✚ The Egyptian Twittersphere, 18 Months Into the Revolution
Lisa Goldman, for TechPresident, on where Egyptian Twitter is at:
But over the last eight months things have changed. Once prominent voices have become subdued, or gone mute. New personalities have risen to prominence. Once unified in their opposition to the Mubarak regime, the January 25 activists are now divided by public ideological spats. Nearly all the Egyptians who tweeted exclusively in English before and during the initial months of the uprising are now communicating at least part of the time in Arabic — and not the formal written language that is understood by all literate Arabic speakers, but colloquial Egyptian dialect.
In many cases, the early participants in the discourse are burnt out, turning inward and becoming absorbed in their own careers.
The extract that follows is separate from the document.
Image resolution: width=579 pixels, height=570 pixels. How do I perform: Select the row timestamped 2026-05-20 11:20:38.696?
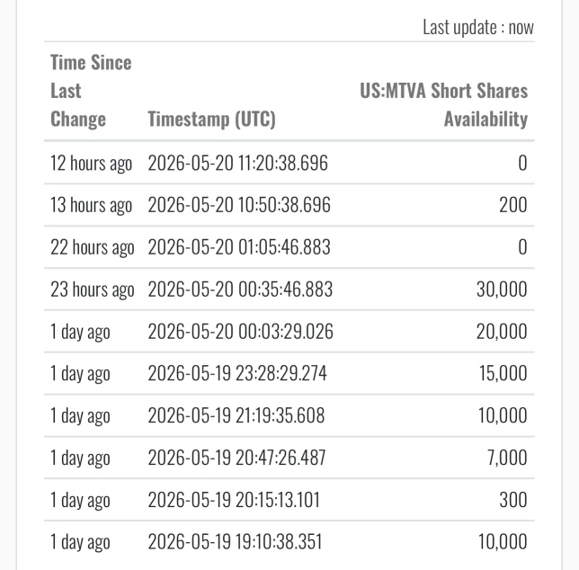coord(290,163)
But there are other significant causative factors at play.
For politically engaged Egyptians online, the Twitter discourse has shifted, several well-known commentators told techPresident. Once it was about reporting and participating in the revolution; now it is about discussing the revolution and debating political issues. Twitter is now hosting a vigorous debate about Egypt's future. After months of fighting the entrenched remains of a decades-old regime, on the streets and in public opinion, revolution fatigue has set in for the January 25 activists. Rather than demonstrating on the streets, they are exchanging ideas online. But the discussion does not include the majority of Egyptians who lack Internet access. This fact has not escaped those who are most intensely engaged in the discourse, even as they wonder whether their digital debates are an echo chamber or a means of effecting change.
Conclusion: the real action is on the street.
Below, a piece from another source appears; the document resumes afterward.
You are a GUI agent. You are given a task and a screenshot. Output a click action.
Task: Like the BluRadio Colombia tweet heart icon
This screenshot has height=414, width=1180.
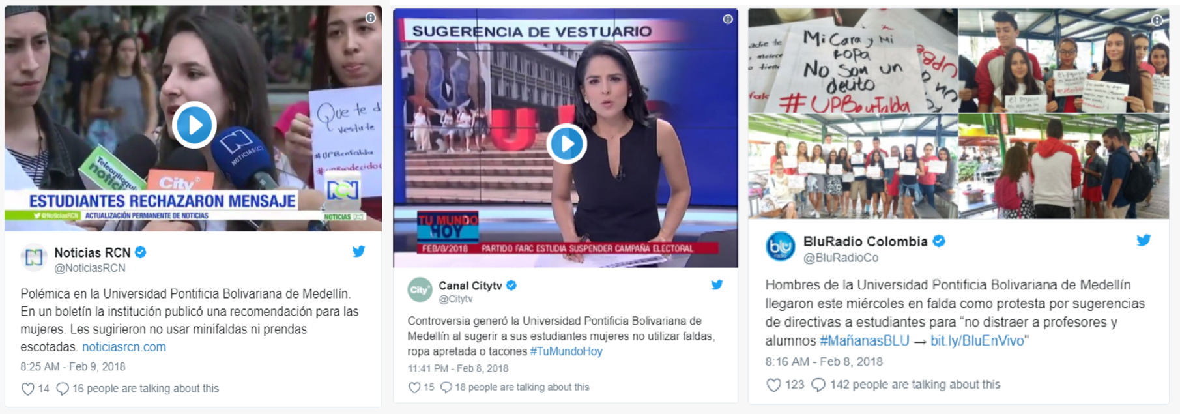click(x=773, y=385)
A couple of months ago, I gave a talk at SciencesPo Paris on my experience running this site and my perception of the role of social media in the Arab uprisings. My take then, and now, is that Twitter was far more important in shaping a narrative for the outside world then shaping a narrative for the Arab world (where Facebook was much more important for the connected and al-Jazeera the major influence for most of the others). Twitter is a emotive communication medium, what many Arab tweeps did — as well as relay information — was communicate an emotional state (excitement, fear, courage, etc.) that enabled a global audience to feel like it had a front seat to events and that allowed it to bypass or supplement traditional information sources (television, newspapers, websites). It was a mobilizer of international public opinion with many tweeps acting as propagandists and cheerleaders (this was particularly evident in the more calculated efforts to use Twitter in Libya, Bahrain and now Syria) for their cause. That's why so much of it is in English.
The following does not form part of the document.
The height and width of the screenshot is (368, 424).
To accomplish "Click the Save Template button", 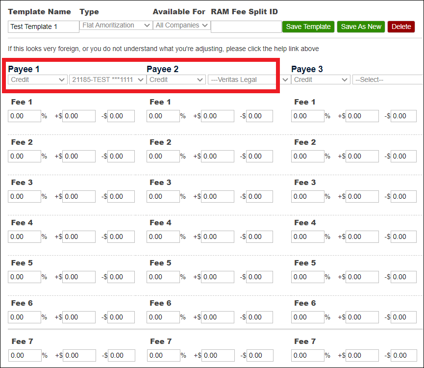I will click(308, 26).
In my talk, since I was in Paris, I echoed Jean Baudrillard's theory that "The Gulf War did not happen" — i.e. the "Arab Spring" did not happen. I mean this in the sense that the global/Western experience of the Arab Spring, often fed by Twitter soundbites that were largely recuperated by traditional media (remember how common quotes of tweets were at the time) because Twitter is, in this sense, the ultimate infotainment, because it provides so much emotional punch. It was a spectacle. Much of what was out there was a mise-en-scene of the events, with the tweep as hero. I think a lot of the "disappointment" one reads in Western commentary about the "Arab Spring" turning into an "Arab Winter" (because of violence, Islamists, etc.) is because they believed in that narrative of January-March 2011. It's their own stupid fault for believing in it, the reality was always a lot more complex — their problem was to allow themselves to be caught in the enthusiasm of those experiencing the events and casting themselves as characters in them.